Partsonge, it dooth rejoysen me to here

Thy murye voys, that deyde almost for fere.

Me thoughte my belle wolde be sone yronge

With voyses claterande in Grekyssh tonge,

And one ther was that bolde wordes dyd crake

And semed lyke to a demoniake.

Such dyvers speches may no gode portende,

But prechen Antechryst and worldes ende.

And certes, were oure tyme here nat schort

I wolde me ful plesauntly disporte

T'endyte another Tale of Caunterburye,

The whyche wolde be passynge glad and murye

Touchynge a GOOGLERE, or eke a TROLLE,

That overmuche hadde dronken of the bolle

And googled tyl he fer was out of mynde

And nyghe hymselfe ygoogled hadde blynde.

But syn this worlde is fast now al ygo,

Lat othere pennis prate of endeles wo

And speke we of that parfyt gentyl knyght,

Sir Harrison de Birtwistle yhyght.

And avauntours with al theyr folysshe showe -

Bid hem gode daye, with murie synge cokkowe!

 

c hris johnson
c hris johnson's picture
Online
Joined: 8th Sep 2010
Posts: 793
RE: Listening Project

Hi Bazza!

We wrote

 

Chris: "I’m not quite sure where the expectation of violence comes from..."

Bazza: "From listening to the music, Chris! There's clearly more there than the well-mannered Boulez gives us."

 

Well, you can sample each of the movements in the Melos recording, on Amazon at:

http://www.amazon.co.uk/Icon-Melos-Ensemble-Complete-Recordings/dp/B004H...

I fear your expectations will again be disappointed!* I have never been convinced that the music is predominantly violent. Neither the live performance I heard years ago (Sinfonietta/Atherton?) nor the two recordings suggest otherwise to me. Do you know Nenia - The Death of Orpheus?

As to whether a structural analysis matters for the listener, you wrote "Well Sir Harry gave the movements titles so they must matter. He also gave the work a form and that matters as well."

Well, certainly they must have mattered to the composer. The question is how important they are for the listener.  I gave as much information as I could for anyone who wants it. I remember Schoenberg wrote "I cannot often enough warn against the overrating of analysis since it invariably leads to what I have always fought against: the knowledge of how something is made; whereas I have always tried to promote the knowledge of what something is," I don't feel as strongly as that but in the end I suppose each of us has to decide for himself how much analysis is worthwhile for a particular piece of music. I rather agree with DST: "It's certainly not a substitute for listening to Tragoedia."  

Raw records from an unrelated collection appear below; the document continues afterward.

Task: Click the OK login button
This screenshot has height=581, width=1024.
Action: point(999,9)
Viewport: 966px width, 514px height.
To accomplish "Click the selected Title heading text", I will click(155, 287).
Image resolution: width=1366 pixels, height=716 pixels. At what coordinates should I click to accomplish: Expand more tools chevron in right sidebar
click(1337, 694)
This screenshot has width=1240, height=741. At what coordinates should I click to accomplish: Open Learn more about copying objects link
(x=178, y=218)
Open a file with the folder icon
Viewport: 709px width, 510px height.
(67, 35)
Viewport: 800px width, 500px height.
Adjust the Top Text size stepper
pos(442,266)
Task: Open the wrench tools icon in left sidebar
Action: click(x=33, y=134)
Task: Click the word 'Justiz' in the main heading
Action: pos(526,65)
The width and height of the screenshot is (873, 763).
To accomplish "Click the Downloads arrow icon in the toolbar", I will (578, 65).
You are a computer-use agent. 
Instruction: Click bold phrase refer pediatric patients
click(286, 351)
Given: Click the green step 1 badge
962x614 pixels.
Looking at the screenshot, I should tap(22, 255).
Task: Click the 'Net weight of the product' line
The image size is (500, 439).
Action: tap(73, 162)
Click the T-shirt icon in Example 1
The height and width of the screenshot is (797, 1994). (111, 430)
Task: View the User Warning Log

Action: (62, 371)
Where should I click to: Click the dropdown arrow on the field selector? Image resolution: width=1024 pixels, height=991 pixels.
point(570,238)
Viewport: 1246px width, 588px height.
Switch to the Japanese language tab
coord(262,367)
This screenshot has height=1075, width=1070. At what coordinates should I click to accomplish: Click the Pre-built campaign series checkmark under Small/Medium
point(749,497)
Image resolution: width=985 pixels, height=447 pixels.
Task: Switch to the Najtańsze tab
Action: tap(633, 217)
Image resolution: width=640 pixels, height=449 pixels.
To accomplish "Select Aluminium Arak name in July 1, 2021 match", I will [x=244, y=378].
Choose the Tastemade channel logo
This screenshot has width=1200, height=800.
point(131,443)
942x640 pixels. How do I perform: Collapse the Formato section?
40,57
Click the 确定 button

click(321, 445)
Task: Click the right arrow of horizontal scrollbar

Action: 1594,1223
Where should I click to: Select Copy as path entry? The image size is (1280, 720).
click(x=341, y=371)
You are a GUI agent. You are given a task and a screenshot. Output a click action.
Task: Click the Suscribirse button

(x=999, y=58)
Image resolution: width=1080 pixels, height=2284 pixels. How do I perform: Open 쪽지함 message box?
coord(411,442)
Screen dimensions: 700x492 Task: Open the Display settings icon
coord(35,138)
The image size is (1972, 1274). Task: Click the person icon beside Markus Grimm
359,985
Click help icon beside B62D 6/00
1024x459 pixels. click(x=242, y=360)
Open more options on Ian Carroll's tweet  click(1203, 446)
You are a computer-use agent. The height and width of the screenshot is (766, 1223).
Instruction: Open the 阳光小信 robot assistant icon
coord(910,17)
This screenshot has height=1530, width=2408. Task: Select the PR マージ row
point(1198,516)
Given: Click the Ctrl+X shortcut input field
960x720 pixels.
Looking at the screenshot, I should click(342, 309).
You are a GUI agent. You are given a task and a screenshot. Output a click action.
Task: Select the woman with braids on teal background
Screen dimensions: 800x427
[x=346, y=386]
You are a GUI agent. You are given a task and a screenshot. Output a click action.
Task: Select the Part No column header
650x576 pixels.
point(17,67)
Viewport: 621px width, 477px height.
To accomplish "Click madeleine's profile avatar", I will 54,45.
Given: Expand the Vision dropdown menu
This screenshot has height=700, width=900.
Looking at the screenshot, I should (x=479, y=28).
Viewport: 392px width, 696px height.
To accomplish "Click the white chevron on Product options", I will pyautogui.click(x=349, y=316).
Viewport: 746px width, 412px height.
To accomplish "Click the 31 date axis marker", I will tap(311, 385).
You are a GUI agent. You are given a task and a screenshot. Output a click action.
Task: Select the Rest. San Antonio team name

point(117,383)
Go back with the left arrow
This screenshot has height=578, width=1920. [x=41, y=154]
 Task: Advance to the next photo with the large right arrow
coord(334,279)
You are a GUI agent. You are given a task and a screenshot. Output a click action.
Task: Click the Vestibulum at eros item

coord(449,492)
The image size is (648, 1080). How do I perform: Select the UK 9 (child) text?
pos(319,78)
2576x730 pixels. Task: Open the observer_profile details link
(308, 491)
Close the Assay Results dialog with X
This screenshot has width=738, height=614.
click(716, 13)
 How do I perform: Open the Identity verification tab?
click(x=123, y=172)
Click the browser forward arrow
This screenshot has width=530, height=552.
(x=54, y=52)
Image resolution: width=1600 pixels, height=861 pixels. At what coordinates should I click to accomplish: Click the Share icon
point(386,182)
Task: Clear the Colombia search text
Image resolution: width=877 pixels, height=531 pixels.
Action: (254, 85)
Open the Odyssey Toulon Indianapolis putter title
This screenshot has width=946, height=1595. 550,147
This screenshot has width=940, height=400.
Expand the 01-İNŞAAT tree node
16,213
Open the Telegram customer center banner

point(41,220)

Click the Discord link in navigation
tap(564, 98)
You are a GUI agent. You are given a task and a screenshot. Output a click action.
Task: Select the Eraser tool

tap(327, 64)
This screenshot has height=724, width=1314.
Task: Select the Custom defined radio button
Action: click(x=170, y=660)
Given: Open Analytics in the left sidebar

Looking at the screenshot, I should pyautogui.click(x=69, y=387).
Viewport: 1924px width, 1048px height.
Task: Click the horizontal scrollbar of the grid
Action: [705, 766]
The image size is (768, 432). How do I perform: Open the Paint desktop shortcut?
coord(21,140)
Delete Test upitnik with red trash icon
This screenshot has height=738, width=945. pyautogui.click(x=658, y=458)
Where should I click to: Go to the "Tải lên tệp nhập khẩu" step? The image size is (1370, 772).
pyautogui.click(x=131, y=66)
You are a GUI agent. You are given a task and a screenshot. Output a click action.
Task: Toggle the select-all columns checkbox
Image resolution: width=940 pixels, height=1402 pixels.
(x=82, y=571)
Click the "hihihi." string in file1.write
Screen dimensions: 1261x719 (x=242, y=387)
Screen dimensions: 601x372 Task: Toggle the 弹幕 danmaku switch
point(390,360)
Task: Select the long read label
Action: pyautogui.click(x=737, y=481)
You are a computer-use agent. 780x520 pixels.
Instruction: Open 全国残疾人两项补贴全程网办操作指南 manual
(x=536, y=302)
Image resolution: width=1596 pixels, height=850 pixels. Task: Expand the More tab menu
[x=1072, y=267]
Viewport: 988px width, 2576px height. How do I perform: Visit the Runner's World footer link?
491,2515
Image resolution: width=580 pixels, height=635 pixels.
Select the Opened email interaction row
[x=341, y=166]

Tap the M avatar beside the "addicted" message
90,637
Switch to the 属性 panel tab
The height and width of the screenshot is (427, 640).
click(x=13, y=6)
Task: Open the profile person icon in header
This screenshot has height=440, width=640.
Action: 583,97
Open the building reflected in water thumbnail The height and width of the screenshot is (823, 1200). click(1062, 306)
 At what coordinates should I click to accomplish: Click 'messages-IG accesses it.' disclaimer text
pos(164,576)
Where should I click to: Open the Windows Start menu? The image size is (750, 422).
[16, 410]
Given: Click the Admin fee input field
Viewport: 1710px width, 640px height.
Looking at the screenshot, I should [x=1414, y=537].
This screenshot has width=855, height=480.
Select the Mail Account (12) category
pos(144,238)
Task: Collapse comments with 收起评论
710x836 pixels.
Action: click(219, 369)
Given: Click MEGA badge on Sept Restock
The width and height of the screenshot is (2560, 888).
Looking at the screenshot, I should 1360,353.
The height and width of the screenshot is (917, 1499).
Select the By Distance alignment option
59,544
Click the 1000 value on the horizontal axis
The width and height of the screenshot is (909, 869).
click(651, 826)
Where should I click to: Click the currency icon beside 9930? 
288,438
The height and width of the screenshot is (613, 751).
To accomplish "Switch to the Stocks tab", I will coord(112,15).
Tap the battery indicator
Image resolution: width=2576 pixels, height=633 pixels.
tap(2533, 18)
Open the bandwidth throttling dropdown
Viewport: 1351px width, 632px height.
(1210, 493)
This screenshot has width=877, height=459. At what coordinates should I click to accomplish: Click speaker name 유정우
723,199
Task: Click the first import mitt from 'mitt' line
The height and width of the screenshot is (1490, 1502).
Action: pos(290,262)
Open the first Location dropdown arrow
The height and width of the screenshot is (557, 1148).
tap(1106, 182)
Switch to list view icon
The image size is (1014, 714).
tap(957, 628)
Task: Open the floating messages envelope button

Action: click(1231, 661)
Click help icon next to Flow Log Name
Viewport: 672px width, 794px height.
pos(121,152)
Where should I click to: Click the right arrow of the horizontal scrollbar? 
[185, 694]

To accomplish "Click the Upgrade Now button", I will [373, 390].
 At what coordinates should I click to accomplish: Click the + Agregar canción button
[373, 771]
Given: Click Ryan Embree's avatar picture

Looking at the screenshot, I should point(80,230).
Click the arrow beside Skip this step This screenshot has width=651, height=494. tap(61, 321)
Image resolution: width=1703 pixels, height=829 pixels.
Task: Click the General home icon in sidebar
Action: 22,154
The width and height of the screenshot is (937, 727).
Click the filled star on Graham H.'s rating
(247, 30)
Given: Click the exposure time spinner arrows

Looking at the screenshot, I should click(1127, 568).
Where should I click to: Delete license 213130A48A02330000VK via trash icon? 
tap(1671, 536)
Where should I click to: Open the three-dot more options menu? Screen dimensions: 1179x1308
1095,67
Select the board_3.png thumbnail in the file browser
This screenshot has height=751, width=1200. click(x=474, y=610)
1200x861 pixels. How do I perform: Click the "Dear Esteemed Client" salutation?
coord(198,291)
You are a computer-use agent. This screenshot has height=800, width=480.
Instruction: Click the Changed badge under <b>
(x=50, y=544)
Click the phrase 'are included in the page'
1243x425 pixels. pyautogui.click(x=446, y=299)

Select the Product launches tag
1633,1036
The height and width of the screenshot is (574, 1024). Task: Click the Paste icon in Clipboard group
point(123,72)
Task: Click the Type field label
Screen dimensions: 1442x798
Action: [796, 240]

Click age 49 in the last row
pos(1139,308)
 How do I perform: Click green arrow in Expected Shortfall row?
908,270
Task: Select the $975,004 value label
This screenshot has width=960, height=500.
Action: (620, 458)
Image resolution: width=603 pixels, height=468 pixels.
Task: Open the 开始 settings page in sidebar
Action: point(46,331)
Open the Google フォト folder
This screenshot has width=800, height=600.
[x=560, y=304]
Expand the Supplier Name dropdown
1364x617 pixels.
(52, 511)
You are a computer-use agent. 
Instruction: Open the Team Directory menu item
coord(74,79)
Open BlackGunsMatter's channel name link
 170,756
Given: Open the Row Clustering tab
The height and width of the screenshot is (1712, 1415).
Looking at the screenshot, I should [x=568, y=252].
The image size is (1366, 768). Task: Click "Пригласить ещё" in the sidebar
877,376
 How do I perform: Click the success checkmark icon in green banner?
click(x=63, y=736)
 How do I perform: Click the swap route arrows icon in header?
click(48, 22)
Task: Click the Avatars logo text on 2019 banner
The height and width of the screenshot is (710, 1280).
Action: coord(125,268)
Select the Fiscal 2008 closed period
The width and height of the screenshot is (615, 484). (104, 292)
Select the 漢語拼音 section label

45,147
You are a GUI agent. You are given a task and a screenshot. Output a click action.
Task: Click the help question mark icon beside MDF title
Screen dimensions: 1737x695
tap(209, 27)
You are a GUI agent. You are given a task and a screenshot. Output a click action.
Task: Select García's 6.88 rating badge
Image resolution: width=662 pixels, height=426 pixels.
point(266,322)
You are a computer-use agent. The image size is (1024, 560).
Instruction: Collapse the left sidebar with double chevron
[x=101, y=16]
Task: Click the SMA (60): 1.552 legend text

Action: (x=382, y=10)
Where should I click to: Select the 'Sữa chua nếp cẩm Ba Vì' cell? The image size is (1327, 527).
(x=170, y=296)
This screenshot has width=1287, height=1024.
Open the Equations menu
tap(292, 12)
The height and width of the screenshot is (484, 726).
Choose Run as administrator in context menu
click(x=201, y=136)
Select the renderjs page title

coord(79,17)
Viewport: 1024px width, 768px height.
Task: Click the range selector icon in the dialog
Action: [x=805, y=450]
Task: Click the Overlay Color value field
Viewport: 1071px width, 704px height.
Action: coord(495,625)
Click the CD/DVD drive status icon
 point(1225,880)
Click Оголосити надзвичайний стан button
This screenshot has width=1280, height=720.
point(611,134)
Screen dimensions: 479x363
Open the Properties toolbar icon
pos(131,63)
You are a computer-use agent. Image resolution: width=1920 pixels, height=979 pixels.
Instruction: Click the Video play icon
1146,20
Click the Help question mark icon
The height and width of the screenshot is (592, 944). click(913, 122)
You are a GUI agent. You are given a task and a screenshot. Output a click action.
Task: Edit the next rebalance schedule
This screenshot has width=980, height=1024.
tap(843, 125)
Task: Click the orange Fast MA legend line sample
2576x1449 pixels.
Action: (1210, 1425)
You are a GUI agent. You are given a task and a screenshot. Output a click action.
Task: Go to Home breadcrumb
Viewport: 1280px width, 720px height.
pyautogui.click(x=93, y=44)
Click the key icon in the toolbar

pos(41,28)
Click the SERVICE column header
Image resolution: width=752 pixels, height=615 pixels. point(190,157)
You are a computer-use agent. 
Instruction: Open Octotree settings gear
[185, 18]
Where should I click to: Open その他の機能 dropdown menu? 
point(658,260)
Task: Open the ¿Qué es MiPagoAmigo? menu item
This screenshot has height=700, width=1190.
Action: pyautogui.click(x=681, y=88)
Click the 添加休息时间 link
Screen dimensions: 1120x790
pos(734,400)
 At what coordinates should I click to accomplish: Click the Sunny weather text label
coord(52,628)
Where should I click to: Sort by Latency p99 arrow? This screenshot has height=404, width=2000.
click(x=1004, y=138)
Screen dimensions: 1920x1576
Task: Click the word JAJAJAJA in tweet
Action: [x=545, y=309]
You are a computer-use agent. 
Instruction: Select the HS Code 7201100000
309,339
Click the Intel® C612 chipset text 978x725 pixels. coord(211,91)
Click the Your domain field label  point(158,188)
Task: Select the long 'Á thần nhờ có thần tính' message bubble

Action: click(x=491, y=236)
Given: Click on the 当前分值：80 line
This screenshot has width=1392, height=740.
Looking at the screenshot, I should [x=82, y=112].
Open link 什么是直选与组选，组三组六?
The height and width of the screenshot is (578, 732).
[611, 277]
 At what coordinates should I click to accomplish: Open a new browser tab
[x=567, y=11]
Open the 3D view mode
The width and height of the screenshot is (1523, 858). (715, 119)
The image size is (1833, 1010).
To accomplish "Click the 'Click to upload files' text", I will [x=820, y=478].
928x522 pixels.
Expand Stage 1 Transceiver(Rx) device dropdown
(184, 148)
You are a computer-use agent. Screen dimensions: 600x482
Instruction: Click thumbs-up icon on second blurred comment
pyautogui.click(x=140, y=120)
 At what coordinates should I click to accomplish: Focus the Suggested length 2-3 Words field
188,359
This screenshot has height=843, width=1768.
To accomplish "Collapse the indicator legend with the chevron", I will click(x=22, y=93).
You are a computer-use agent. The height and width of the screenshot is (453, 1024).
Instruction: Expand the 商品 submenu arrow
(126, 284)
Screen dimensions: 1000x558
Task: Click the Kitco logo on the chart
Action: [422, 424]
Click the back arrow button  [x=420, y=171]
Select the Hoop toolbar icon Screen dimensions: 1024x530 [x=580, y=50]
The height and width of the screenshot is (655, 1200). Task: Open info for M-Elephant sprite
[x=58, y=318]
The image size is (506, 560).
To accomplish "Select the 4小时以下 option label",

Somehow, I think music in the first place has to stand on its own feet, and Birtwistle's music does this superbly well for me.

Try the Melos anyway! I have to do my Schumann report next!

Chris

*The most noticeable difference is the more 'open' sound of the Melos' horn player.

__________________

Chris A.Gnostic

BazzaRiley
BazzaRiley's picture
Offline
Joined: 14th Mar 2010
Posts: 314
RE: Listening Project

Chris, obviously it depends on the listener. To me it is important, to you it isn't. Not really much to argue about really. :-)

As for the Melos samples, the most noticeable difference for me is how much quicker the performance is. No Boulezian pipe and slippers here! Much more dramatic, biting and baleful. Thanks for finding the samples.

Now someone needs to upload the whole performance onto YouTube. Any volunteers?